Prośba o skan dowodu osobistego, wysłanie SMS-a autoryzacyjnego, uzupełnienie kwestionariusza osobowego na zewnętrznej stronie internetowej czy kliknięcie w zainfekowany załącznik dołączony do wiadomości elektronicznej – to niektóre z sytuacji, które powinny wzbudzić czujność osoby szukającej pracy - przestrzegają eksperci portalu Bankier.pl. Może to doprowadzić do kradzieży tożsamości, wyłudzenia pieniędzy czy naciągnięcia na dodatkowe koszty.
Poznaj również: Top 5 przyczyn szukania nowej pracy
- W ogłoszeniu o pracę powinniśmy znaleźć nazwę firmy oraz jej dane - wylicza Weronika Szkwarek, redaktor Bankier.pl. - Przyszły pracodawca nigdy nie powinien prosić o dokonanie przelewu weryfikacyjnego ani zobowiązywać nas do wykupienia pakietu wstępnego, który miałby poprzedzić faktycznie wykonywane obowiązki.

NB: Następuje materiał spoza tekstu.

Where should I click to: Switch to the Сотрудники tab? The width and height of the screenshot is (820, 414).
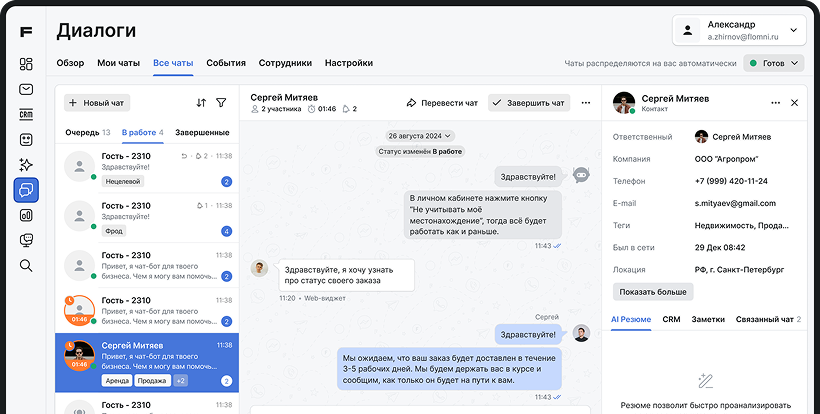point(285,63)
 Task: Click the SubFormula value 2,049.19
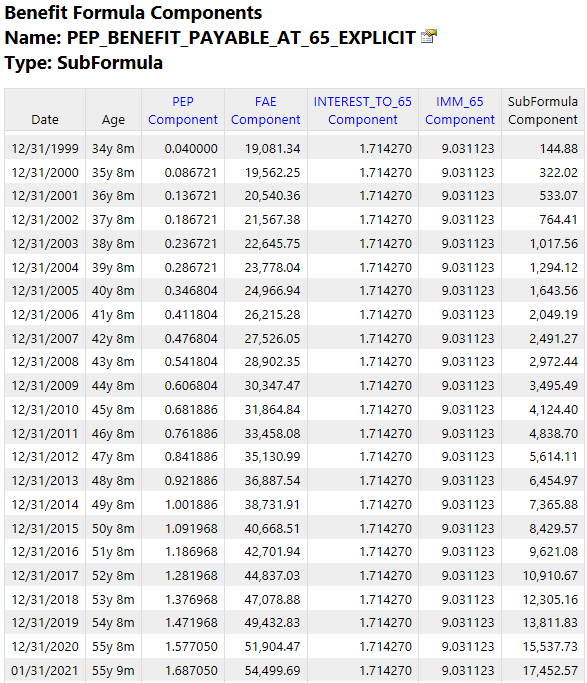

- Przede wszystkim nie należy ufać osobom, które oferują bardzo wysokie zarobki przy minimalnym nakładzie pracy. Ostrożność należy również zachować również wobec ofert trafiających do skrzynki ze spamem - podaje Szkwarek. - Warto dokładnie zapoznać się z treścią ogłoszenia i zweryfikować nazwę firmy oraz jej NIP i REGON, aby potwierdzić autentyczność oferty.